While at its worst, social media is harnessed as a tool for disinformation, dehumanization, and vilification, at its best it can also be a conduit for dialogue and remembrance. A tweet thread by Azerbaijani Nazrin Gadimova dedicated to the 32nd anniversary of the Baku pogrom created a lot of discussion on social media. It created needed public discourse between the two peoples on their shared past.

Above are two of many reactions to the thread. While some may doubt the efficacy of this kind of dialogue, it is difficult to argue that such joint remembrances which delve into the complicated aspects of an ugly time are a bad thing. Remembering our common humanity is more important than ever. We will no doubt see more of these in the next month as there are more such anniversaries on the horizon.

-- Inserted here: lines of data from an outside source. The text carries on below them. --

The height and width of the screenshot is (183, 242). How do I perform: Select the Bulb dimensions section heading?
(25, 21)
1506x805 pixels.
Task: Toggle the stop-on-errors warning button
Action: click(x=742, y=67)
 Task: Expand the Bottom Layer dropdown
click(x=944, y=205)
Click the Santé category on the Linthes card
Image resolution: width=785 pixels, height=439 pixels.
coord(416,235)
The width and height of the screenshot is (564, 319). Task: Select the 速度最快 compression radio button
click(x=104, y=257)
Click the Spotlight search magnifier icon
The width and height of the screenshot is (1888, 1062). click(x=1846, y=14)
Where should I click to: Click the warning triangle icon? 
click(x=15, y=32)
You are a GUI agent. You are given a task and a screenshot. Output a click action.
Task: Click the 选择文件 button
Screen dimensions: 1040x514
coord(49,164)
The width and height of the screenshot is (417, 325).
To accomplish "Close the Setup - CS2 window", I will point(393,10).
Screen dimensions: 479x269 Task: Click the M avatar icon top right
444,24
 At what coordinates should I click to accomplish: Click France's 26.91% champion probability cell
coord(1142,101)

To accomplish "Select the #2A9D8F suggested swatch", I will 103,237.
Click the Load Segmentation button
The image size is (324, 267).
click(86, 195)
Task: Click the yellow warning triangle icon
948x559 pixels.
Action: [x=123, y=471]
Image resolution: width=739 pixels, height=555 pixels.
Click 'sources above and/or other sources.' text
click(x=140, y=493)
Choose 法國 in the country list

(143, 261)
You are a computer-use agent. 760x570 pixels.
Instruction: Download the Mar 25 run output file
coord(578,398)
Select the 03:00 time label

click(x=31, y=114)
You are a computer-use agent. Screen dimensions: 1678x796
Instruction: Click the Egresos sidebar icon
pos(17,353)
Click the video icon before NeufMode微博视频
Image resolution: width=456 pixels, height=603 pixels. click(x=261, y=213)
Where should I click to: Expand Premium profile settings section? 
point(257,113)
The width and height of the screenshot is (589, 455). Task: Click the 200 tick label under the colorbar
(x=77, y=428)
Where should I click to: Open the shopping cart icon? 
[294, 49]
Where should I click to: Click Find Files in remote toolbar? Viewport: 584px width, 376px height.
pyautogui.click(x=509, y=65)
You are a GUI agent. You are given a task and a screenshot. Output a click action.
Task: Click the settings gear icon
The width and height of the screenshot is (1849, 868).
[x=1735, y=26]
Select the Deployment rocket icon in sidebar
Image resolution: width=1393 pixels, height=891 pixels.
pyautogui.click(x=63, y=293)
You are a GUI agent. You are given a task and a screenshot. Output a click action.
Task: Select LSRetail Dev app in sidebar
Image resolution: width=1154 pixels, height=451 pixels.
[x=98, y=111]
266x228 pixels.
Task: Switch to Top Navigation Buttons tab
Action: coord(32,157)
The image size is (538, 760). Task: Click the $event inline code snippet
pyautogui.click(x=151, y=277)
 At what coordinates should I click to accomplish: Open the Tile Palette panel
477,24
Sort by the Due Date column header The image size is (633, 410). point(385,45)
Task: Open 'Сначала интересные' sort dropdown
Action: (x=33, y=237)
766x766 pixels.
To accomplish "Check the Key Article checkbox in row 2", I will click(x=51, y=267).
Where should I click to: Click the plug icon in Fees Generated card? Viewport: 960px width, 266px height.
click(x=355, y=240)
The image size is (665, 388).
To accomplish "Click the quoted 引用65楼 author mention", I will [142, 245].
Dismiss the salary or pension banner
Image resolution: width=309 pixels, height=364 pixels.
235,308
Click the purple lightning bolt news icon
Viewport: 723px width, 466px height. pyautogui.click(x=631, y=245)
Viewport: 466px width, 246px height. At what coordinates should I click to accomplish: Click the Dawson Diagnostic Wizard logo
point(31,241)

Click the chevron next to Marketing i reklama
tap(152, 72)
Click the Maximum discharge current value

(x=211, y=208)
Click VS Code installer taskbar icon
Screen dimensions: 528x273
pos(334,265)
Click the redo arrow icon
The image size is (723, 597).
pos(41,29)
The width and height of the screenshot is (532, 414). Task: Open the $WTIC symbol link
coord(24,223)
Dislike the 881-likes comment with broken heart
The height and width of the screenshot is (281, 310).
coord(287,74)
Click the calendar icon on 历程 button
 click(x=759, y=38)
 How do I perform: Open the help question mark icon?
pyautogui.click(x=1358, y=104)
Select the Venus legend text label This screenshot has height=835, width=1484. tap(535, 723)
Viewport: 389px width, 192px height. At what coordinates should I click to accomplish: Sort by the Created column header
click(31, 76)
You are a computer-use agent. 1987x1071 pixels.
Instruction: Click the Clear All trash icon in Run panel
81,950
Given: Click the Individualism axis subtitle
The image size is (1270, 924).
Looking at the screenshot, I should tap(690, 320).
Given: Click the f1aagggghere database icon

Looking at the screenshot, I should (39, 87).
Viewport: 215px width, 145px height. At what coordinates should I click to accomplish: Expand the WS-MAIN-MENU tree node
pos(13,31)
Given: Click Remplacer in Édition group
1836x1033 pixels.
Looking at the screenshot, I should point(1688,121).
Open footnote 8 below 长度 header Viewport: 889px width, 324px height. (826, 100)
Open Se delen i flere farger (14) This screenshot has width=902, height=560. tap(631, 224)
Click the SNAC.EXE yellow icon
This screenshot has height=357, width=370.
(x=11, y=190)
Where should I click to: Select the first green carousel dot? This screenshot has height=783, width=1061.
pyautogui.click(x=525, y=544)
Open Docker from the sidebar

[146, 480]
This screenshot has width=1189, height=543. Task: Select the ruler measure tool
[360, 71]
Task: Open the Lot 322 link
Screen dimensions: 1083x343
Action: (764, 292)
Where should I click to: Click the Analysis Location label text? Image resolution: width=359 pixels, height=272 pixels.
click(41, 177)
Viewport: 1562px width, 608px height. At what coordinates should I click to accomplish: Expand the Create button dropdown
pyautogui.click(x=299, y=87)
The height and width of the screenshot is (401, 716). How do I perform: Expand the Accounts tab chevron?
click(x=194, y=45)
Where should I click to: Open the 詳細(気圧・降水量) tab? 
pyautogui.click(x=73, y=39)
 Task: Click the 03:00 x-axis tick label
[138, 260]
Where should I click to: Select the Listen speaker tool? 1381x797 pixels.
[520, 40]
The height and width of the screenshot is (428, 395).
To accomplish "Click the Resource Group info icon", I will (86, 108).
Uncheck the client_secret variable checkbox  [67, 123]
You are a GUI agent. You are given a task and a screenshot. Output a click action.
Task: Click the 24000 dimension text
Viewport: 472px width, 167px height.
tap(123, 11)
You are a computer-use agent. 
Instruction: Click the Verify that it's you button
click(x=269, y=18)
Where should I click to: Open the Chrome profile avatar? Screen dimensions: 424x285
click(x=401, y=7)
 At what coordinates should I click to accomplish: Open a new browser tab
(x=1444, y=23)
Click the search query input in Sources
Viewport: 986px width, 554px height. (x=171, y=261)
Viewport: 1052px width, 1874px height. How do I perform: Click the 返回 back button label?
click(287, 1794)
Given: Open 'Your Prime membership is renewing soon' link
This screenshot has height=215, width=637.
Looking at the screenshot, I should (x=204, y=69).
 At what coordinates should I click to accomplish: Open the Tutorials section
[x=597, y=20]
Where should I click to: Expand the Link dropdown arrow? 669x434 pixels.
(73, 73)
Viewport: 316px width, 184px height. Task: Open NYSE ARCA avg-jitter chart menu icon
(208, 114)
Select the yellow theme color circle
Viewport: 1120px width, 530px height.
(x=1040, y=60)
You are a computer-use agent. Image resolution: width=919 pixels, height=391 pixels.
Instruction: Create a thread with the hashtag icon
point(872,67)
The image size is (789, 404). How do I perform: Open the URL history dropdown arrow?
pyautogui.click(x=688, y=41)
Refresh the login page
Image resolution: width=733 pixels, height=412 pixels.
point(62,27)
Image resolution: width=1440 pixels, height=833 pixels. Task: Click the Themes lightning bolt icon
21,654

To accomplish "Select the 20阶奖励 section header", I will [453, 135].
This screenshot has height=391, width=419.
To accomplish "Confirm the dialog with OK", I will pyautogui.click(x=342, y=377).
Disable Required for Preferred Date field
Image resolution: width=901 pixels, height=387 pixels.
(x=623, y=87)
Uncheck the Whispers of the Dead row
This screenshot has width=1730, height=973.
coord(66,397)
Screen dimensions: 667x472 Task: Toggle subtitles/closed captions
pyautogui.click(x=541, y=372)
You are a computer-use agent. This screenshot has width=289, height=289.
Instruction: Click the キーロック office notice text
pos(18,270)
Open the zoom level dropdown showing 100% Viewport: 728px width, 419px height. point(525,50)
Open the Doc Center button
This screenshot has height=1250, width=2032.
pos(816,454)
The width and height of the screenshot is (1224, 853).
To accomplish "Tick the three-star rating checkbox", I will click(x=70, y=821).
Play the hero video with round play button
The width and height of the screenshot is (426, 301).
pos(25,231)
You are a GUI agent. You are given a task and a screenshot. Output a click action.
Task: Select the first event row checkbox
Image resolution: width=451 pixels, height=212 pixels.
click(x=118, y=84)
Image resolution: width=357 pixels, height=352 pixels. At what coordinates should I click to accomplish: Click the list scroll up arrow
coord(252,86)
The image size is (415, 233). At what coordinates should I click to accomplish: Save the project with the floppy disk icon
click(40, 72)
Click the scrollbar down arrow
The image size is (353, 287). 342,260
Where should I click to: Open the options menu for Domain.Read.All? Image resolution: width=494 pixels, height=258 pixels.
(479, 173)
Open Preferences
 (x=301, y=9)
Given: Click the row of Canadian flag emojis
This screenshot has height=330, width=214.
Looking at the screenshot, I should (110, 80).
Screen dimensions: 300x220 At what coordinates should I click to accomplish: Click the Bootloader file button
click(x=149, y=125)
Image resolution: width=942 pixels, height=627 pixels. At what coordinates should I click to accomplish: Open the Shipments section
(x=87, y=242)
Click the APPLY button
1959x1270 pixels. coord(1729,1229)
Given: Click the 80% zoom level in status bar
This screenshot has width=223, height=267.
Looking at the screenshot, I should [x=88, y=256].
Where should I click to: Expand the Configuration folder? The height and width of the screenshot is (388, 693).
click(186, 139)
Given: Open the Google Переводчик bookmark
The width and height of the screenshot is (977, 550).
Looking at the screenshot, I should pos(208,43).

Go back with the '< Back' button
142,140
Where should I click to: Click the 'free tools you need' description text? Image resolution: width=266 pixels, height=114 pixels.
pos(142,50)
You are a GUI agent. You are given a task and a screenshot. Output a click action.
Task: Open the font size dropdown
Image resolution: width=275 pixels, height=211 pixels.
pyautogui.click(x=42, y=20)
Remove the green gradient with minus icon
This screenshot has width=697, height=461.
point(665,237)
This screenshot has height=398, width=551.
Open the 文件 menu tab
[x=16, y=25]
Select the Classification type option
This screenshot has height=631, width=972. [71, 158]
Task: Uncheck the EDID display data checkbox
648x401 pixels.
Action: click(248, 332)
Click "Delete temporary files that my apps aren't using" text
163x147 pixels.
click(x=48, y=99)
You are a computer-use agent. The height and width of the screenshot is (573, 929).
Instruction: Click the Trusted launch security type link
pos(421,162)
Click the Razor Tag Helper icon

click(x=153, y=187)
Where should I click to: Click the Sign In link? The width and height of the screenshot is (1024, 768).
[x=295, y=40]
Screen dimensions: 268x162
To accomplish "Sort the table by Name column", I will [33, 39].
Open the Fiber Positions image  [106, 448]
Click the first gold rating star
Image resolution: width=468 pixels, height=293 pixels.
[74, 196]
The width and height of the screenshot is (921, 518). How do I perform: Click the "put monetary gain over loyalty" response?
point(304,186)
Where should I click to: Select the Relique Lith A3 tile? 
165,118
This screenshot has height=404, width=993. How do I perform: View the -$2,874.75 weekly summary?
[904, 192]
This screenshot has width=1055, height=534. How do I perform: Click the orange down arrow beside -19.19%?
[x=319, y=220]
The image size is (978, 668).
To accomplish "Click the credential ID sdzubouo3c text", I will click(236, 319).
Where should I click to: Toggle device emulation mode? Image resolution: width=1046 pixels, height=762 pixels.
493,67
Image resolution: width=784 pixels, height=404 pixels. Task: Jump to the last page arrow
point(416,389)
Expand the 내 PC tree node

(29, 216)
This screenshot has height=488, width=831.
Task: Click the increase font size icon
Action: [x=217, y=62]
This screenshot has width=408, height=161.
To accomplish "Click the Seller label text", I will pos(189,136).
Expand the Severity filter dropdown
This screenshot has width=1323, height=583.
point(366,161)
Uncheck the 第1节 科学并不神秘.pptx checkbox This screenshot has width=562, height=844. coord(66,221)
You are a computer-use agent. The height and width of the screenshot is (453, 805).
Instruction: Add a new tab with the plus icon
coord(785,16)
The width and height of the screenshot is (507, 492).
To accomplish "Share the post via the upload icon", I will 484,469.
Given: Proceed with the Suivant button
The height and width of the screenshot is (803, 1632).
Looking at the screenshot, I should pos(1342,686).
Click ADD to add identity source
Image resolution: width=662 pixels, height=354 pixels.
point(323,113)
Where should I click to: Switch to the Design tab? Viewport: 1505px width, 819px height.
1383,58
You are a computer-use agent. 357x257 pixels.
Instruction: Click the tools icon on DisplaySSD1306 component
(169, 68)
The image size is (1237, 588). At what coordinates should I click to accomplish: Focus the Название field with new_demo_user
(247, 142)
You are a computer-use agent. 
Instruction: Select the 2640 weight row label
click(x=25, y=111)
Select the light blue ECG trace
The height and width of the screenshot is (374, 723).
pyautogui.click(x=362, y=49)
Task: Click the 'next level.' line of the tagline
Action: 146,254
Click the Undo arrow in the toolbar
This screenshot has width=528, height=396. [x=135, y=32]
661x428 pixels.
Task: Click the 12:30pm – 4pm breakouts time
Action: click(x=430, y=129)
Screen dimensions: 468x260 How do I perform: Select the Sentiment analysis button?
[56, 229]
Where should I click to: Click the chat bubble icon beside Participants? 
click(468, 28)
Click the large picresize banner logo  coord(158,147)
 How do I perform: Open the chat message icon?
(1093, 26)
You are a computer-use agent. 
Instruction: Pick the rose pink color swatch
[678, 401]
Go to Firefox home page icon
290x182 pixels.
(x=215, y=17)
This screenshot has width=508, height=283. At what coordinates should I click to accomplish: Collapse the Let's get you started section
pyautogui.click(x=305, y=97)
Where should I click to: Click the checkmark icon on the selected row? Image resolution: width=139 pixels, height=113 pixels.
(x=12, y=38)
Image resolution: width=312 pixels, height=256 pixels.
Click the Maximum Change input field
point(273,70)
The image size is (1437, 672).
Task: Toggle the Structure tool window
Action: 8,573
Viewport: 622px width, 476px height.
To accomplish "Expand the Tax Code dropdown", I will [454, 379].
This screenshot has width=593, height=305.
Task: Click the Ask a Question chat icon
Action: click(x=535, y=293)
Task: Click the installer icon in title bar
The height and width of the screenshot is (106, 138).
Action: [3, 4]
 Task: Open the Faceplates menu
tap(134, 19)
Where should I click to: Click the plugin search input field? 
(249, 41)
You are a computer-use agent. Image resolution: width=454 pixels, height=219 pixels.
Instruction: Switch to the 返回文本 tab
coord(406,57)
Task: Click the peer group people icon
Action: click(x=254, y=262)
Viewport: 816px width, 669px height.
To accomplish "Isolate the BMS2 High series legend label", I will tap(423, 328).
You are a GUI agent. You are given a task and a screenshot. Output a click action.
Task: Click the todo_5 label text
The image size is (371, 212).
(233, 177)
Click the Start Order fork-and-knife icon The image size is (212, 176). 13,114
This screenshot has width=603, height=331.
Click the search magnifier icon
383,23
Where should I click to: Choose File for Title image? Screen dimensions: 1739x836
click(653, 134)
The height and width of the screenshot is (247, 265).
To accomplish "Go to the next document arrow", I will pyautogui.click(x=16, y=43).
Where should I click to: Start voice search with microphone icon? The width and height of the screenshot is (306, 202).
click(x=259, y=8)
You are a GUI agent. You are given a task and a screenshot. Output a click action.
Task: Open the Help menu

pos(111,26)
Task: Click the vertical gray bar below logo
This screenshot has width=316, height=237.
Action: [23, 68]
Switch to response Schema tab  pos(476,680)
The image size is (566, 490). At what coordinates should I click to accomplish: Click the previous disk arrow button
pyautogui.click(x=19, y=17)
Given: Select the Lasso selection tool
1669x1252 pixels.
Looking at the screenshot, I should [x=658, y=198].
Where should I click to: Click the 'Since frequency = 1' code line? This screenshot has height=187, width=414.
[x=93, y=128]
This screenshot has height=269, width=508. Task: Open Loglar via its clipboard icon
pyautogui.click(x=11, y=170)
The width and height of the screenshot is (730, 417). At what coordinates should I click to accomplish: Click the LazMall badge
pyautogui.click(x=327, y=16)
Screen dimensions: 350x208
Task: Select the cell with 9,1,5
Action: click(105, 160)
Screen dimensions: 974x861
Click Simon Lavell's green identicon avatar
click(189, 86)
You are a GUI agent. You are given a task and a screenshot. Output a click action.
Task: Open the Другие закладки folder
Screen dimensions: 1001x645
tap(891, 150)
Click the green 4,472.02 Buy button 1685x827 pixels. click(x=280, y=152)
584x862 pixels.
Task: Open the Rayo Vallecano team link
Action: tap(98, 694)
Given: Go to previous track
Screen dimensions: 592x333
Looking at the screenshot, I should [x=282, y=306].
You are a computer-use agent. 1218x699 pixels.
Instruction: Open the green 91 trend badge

Another reminder that while Baku is “no country for Armenian” these days, they have a long history there full of colorful characters and legends like “the All-Seeing Falcon”, as recalled by chess champion turned political activist Garry Kasparov.

With the prominence of the recent war and three decades of animosity, it can be hard to imagine Armenians and Azerbaijanis are linked by anything except the common dispute. However, this thread about a recently found artifact sheds light on the common aspects of history, geography, and culture shared by these two people. In particular, it delves into an acting couple, the Sourabians, who just after World War I had been touring Turkey and the Caucasus in Armenian performances of an Azerbaijani operetta, which they later introduced to America and toured with it there as well. In 1937, they starred in a film version of it, which has the distinction of being the first Armenian language film in America. Who would have thought?

Finally, a double-dose of news in the Armenian basketball world. Not only did Rex Kalamian get the chance to fill in as head coach of the Detroit Pistons, perhaps the only Armenian-American do so in the NBA since Jerry Tarkanian’s brief 1992 stint with the San Antonio Spurs, but only days later he was announced as the head coach of the Armenian National Team as well!